First, the appointment within AMAF member organisations of an ESG (Economic, Social, and Governance) point of contact. This is a first essential step to ensure the credibility of the sustainable approach within Monaco’s banking and financial industry.
The next step is the development of a training plan. Following professional certification to validate technical expertise, training on confidentiality and certification to demonstrate compliance with anti-money laundering measures, we want to develop a type of ESG certification. Private banking clients, particularly younger contacts, have a good grasp of these issues, and the industry must be capable of meeting their expectations.
We are also working on defining ESG reporting criteria.

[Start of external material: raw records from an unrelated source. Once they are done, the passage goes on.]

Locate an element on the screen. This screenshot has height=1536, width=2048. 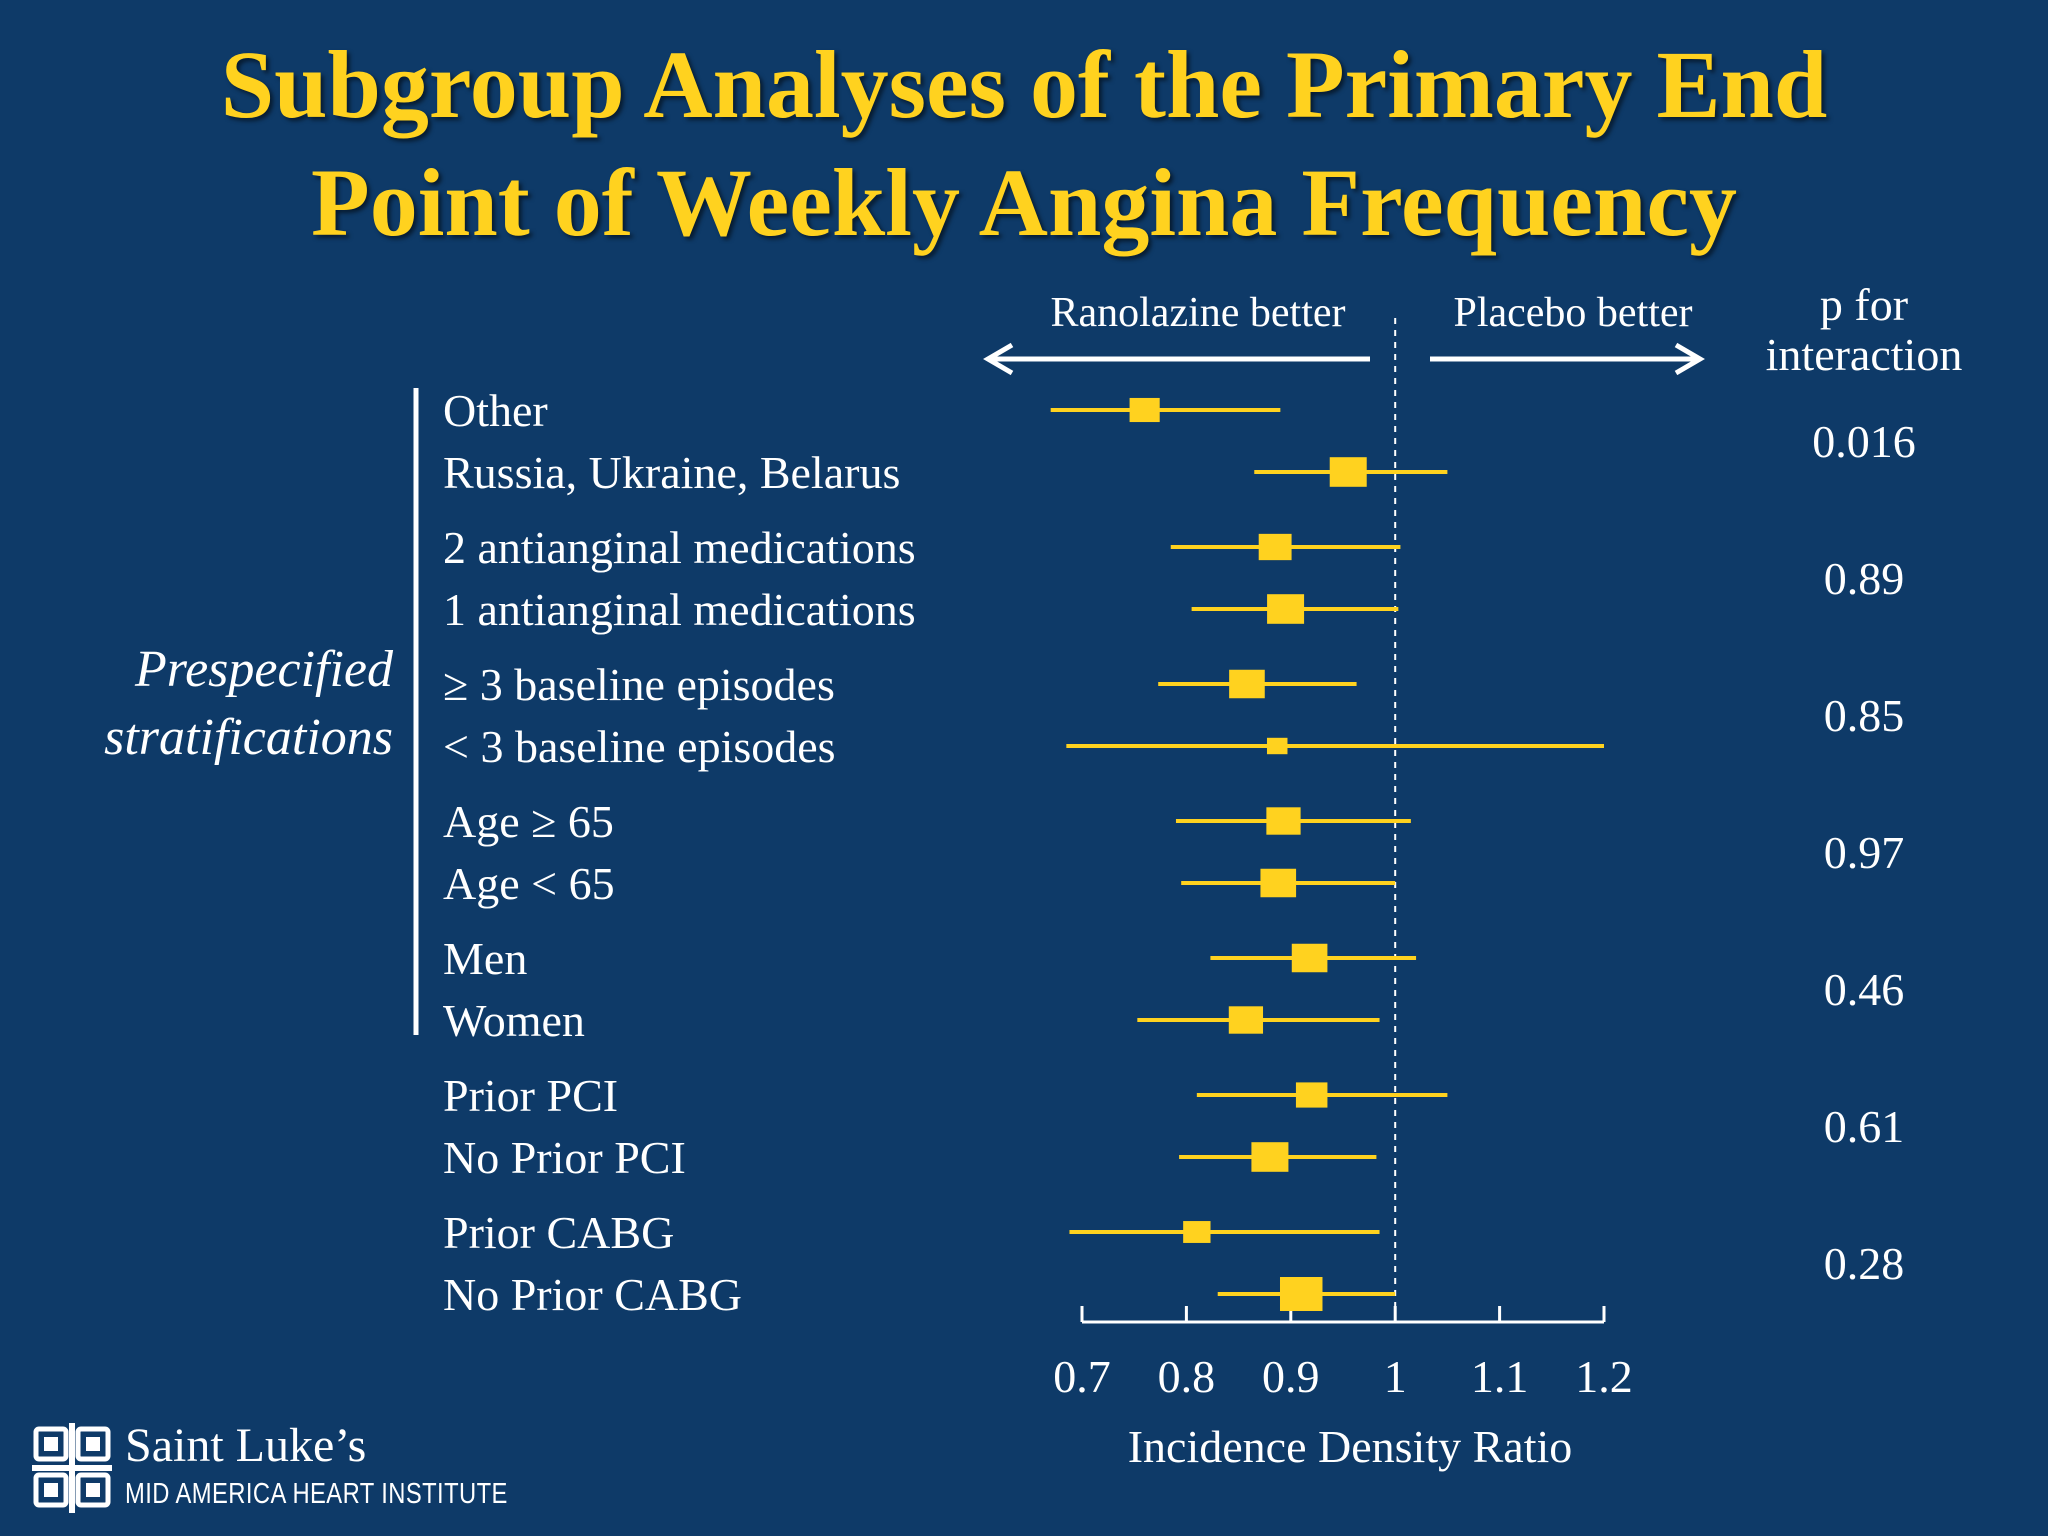
row-label: Age ≥ 65 is located at coordinates (528, 822).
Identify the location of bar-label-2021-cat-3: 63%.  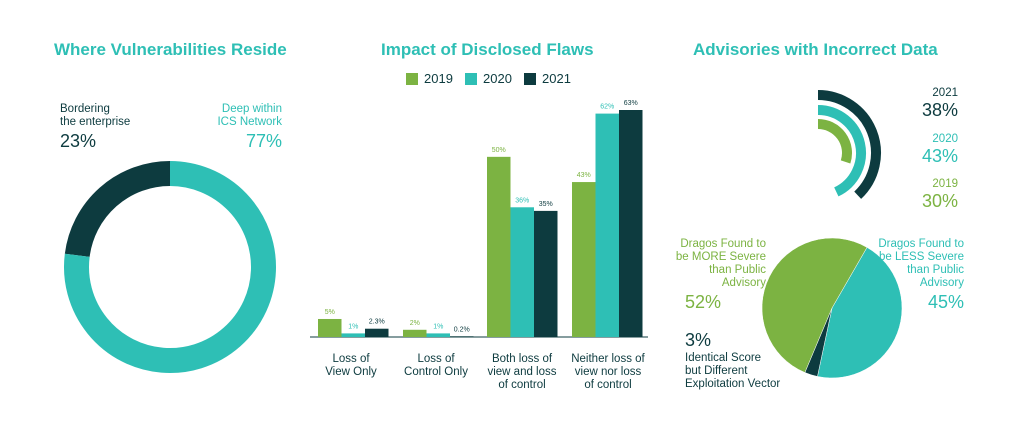
(631, 104).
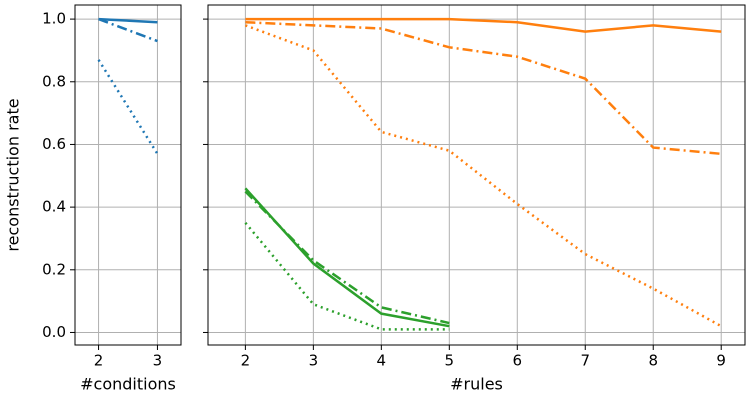 The height and width of the screenshot is (413, 747). What do you see at coordinates (14, 174) in the screenshot?
I see `y-axis-label: reconstruction rate` at bounding box center [14, 174].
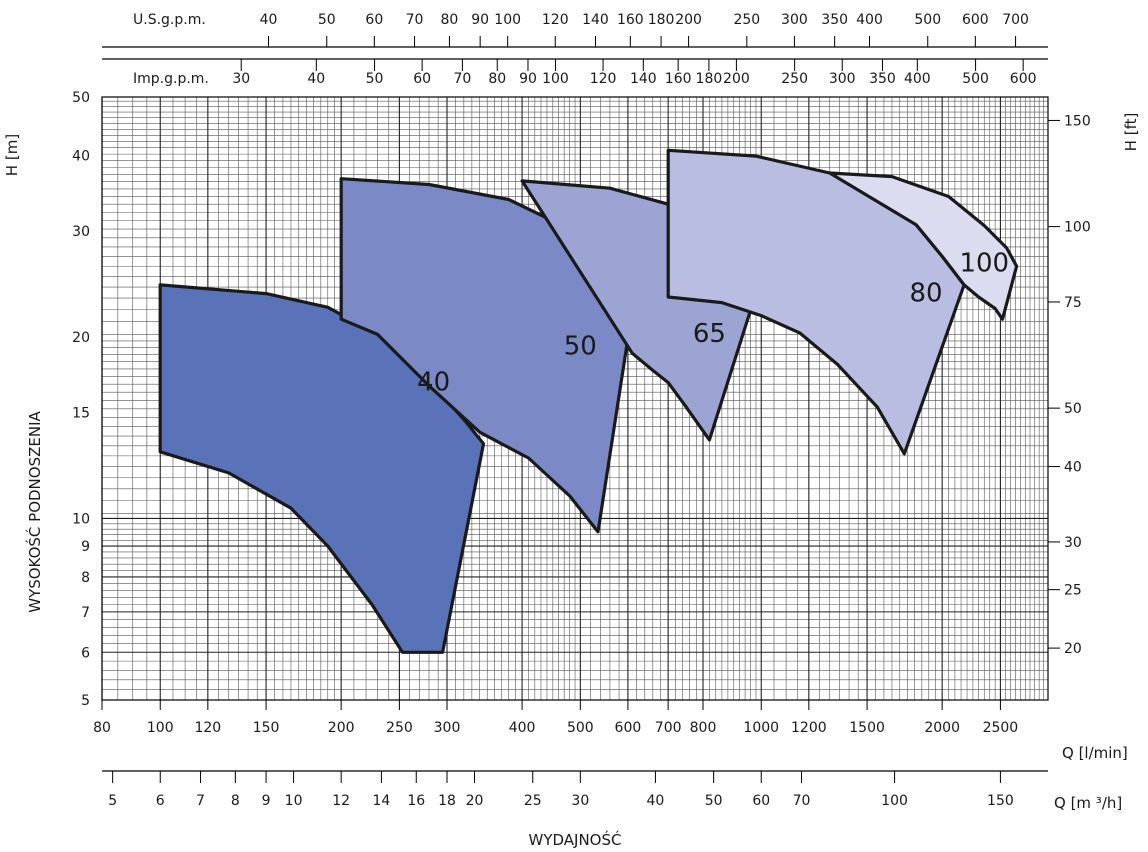 Image resolution: width=1148 pixels, height=852 pixels. What do you see at coordinates (294, 801) in the screenshot?
I see `m3h-tick-label: 10` at bounding box center [294, 801].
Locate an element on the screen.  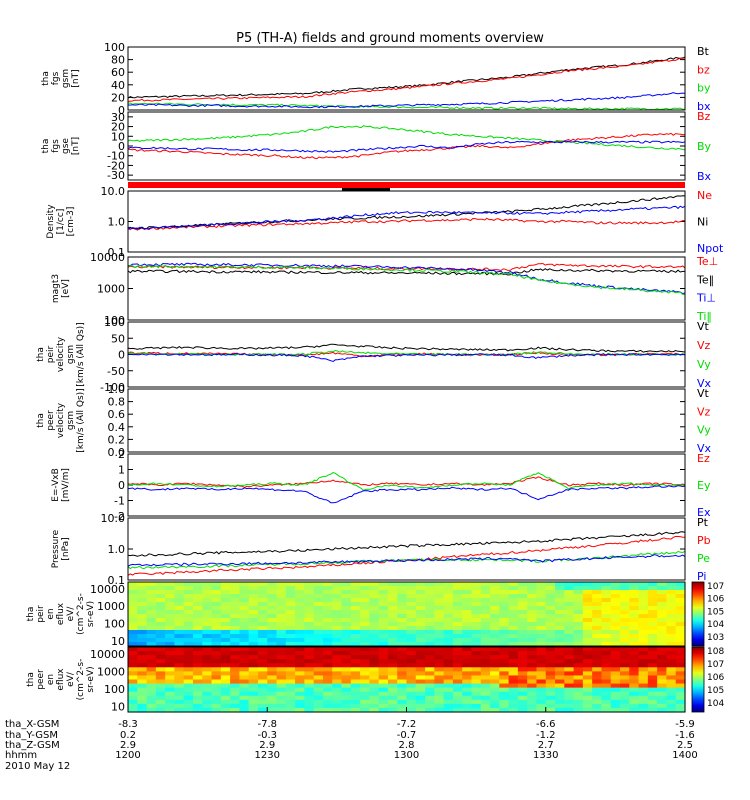
y-tick-label: 40 is located at coordinates (118, 86).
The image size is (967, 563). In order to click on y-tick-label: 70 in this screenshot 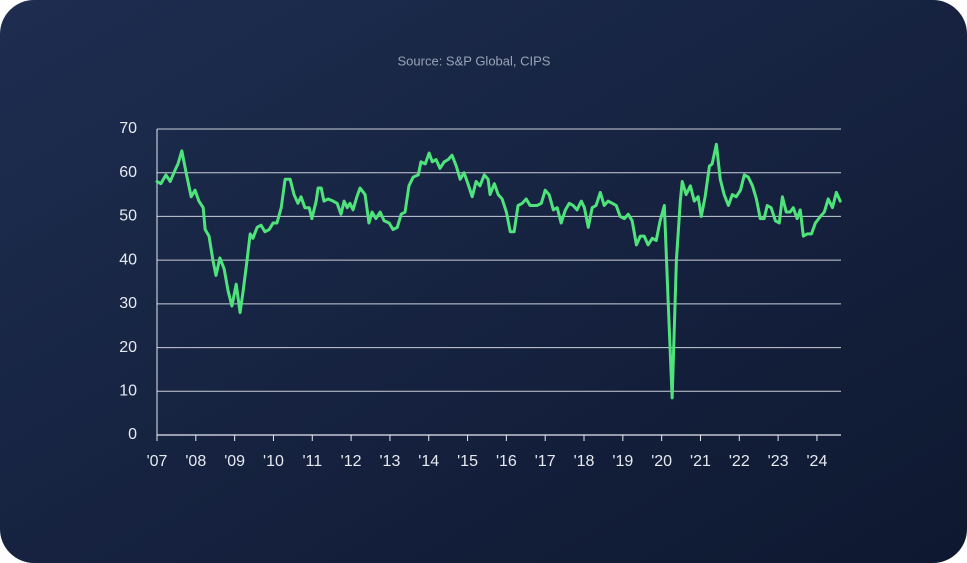, I will do `click(128, 128)`.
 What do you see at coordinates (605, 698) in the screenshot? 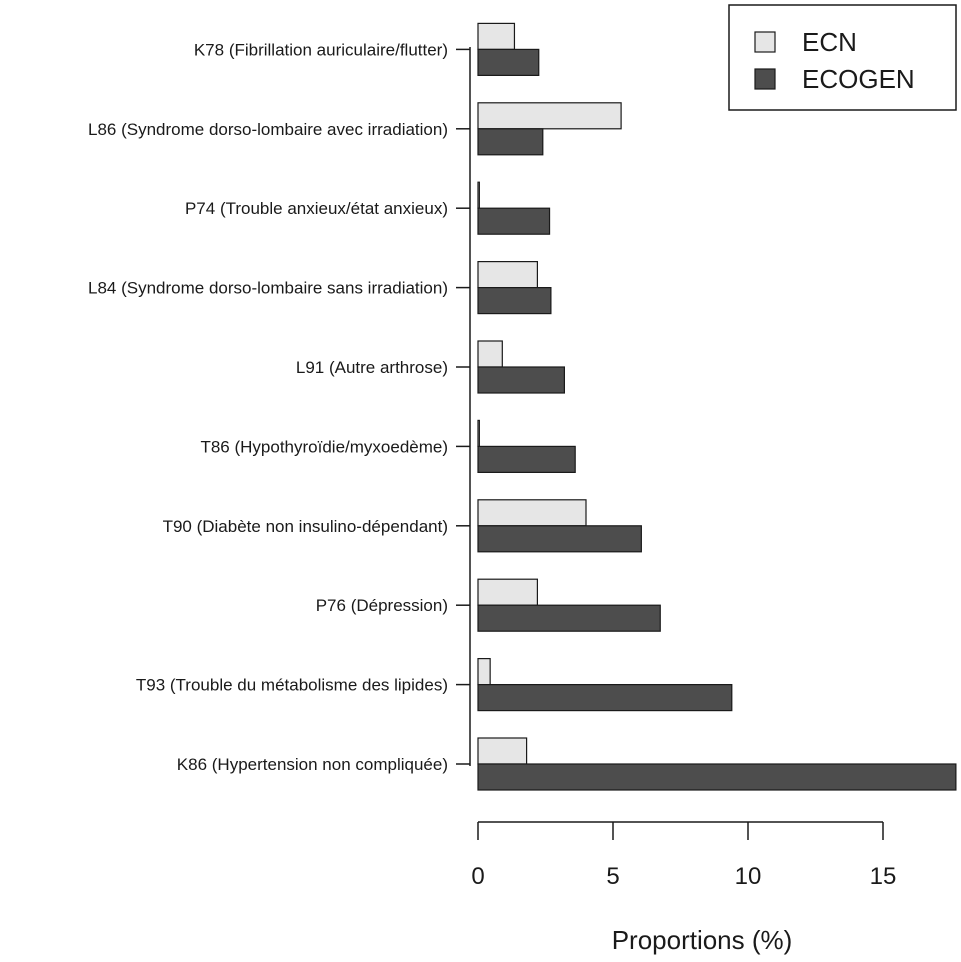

Simple measurement tools that can provide concrete estimates of investment impact, which could be in tonnes of CO2, in thousands of litres of water saved, in tonnes of waste that are not produced... I am confident in the industry’s ability to implement these, not least since the parent companies of our Monegasque bankers are already using them.
Finally, we want to launch international conferences that include both an economic strand and substantial academic content on scientific research.
What conclusion would you draw?
Monaco Sustainable Finance affects financial institutions and investments, but this must be a much broader concern. Monegasque companies that have signed up to the National Energy Transition Pact should also be applying sustainable policies on an everyday basis.